TRY IT: Each line that includes "will" must be copied from the records.
---------------
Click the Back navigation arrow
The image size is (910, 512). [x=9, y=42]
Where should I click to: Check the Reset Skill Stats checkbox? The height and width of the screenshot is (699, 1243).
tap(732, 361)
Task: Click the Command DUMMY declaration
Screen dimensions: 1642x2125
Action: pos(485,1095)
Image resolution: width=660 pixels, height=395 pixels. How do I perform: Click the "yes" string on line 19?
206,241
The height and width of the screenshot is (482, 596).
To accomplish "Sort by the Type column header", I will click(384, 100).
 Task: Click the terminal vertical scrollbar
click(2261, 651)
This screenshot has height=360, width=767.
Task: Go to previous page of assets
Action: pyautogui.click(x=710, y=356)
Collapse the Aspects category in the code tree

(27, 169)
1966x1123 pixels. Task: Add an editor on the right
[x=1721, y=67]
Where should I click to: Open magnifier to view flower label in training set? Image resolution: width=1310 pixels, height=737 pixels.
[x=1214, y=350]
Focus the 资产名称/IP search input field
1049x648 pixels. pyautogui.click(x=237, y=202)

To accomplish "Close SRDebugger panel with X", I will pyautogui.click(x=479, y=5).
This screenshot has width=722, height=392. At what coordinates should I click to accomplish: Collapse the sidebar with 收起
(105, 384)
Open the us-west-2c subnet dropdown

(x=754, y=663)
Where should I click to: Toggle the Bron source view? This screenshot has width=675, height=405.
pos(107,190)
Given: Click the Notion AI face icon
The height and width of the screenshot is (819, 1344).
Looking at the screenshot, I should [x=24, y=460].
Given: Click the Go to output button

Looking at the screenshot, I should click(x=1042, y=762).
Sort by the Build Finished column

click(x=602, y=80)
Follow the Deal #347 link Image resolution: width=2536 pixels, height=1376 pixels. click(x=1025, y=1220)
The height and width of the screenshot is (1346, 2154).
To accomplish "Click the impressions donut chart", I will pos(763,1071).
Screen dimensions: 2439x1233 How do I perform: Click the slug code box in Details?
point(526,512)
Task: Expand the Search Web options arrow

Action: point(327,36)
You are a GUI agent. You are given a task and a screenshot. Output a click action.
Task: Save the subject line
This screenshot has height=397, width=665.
---------------
SOLVED EXERCISE:
To accomplish "Sort by the Type column header", I will click(384, 100).
To accomplish "Close SRDebugger panel with X", I will pyautogui.click(x=479, y=5).
To accomplish "Click the impressions donut chart", I will pos(763,1071).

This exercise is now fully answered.